MEDIGEN – MPP AGREEMENT
4. KNOWLEDGE AND MATERIALS TRANSFER
4.1. MEDIGEN shall, subject to any applicable technology export control regulations or policies in any applicable jurisdiction, make the transfer of Licensed Know-how and Material to each of the Sublicensees, in accordance with the scope, quantities and timelines set out in Schedule 2 hereto. The technology transfer hereunder shall be considered successful with respect to each Sublicensee when such Sublicensee has accomplished vaccine production, meeting the requirements of this Agreement and the associated transfer plan to be agreed by MPP and MEDIGEN with each Sublicensee. MEDIGEN will also provide the Sublicensee with applicable regulatory exclusivity waivers, to the extent required by the Relevant Regulatory Authorities for national registration of the Products).
FORM OF SUBLICENSE
4. DEVELOPMENT AND REGISTRATION
4.1 The Sublicensee agrees that it will manufacture the Product in a manner consistent with (i) WHO pre-qualification standards; or (ii) the standards of any Stringent Regulatory Authority, defined as a regulatory authority which was a member or observer of the International Council on Harmonisation of Technical Requirements for Registration of Pharmaceuticals for Human Use (“ICH”), or associated with an ICH member through a legally-binding, mutual recognition agreement, in each case as before 23 October 2015. Where such standards are not yet available, the Sublicensee will obtain temporary approval through a WHO Expert Review Panel, as appropriate and if applicable.

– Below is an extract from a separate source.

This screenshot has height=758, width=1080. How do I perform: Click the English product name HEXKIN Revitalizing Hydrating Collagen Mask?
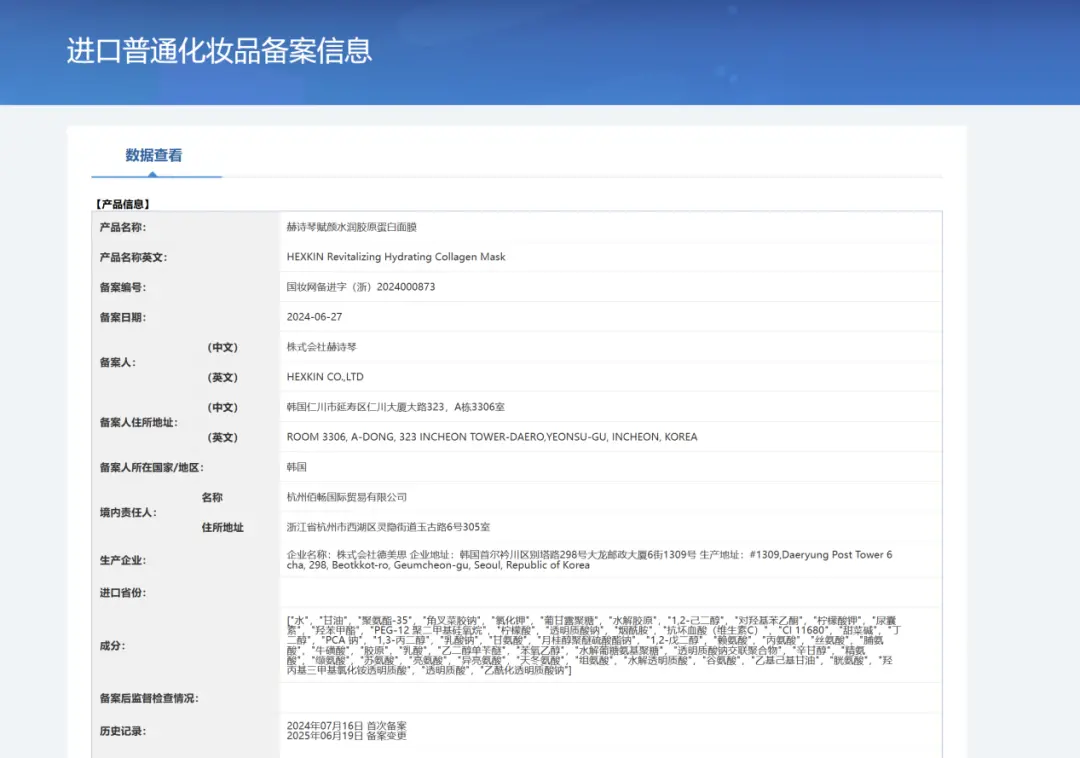click(x=395, y=257)
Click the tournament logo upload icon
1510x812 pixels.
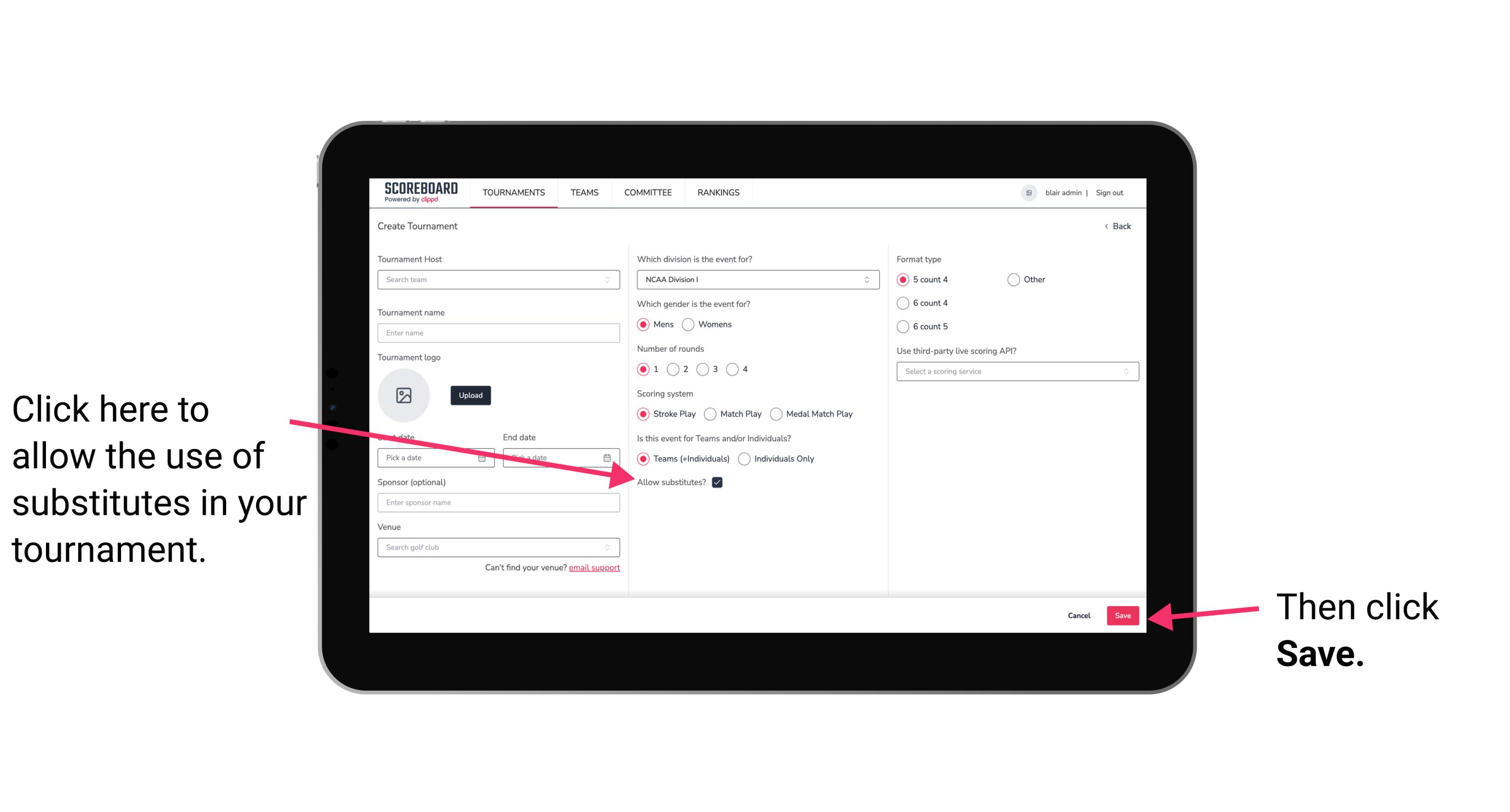click(x=404, y=395)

4.2 The Sublicensee shall:
i. obtain from the relevant authorities in each country and maintain in force, as appropriate, all health registrations, permissions, consents and regulatory authorisations relating to the importation, manufacture and sale of the Products which are necessary to enable the Products to be sold or supplied in each country in accordance with this Agreement.
ii. file for WHO Pre-qualification or any Stringent Regulatory Authority approval as soon as possible and in any event not later than within 24 months from the Effective Date in each case using the fastest approval route possible and will diligently pursue such applications following submission.
iii. manufacture and sell the Products in accordance with all laws and regulations relevant to the manufacture and sale of the Products and in accordance with good industry practice.
4.3 If the Sublicensee manufactures, sells, supplies or otherwise disposes of any Product but has not obtained the necessary compliance with laws or approvals as per this Agreement, MPP shall be entitled to immediately terminate this Agreement by providing written notice to the Sublicensee.
5. KNOWLEDGE AND MATERIAL TRANSFER
5.1 MEDIGEN shall, subject to any applicable technology export control regulations or policies in any applicable jurisdiction, make the transfer of Licensed Know-How and Material to the Sublicensee, in accordance with the scope, quantities and timelines set out in Annex 2 hereto or as otherwise agreed between MEDIGEN and the Sublicensee. The technology transfer hereunder shall be considered successful when the Sublicensee has accomplished vaccine production, meeting the requirements of this Agreement and the associated transfer plan to be agreed among MPP, MEDIGEN and the Sublicensee. MEDIGEN will provide the Sublicensee with applicable regulatory exclusivity waivers, to the extent required by the Relevant Regulatory Authorities for national registration of the Products).
The Sublicensee shall comply with the following Pharmacovigilance obligations.
12.1 The Sublicensee shall, upon the request of any health authority, pharmacovigilance regulator, MPP, WHO C-TAP or MEDIGEN, provide information required with respect to any adverse event as follows (or within any such shorter period as may be required by law):
(i) Within 48 hours of notification or first awareness by employee or contracted worker (“Known Time”) in case of death or life-threatening event;
(ii) Within 7 calendar days of Known Time by employee or contract worker in case of:
– Persistent or significant Disability/incapacity
– Congenital Anomaly / Birth defect
– Hospitalization or prolongation of existing Hospitalization
– Other medically important condition
12.2 If Sublicensee discovers any potential Emerging Safety Issue which may lead to an Urgent Safety Measure (USM) or Urgent Safety Restrictions (USR), Sublicensee shall report to MPP and MEDIGEN what measures will/have been taken and the reasons why via email@example.com within 48 hours of Known Time.
12.3 Sublicensee shall provide MPP and MEDIGEN a Periodic Benefit Risk Evaluation Report (formerly known as Periodic Safety Update Report). Every 6 months for the first 2 years from date of [emergency use authorisation] in each country and then annually for the following 3 years.
12.4 Should Emergency Use Authorization be discontinued by regulatory authorities in any country in which the Product is sold, or WHO no longer declares COVID-19 a Public Health Emergency (PHE), the Sublicensee shall mutually agree with MEDIGEN or on reporting schedule per the strictest schedule imposed upon MEDIGEN by any regulatory authority for which MEDIGEN must report Adverse Events.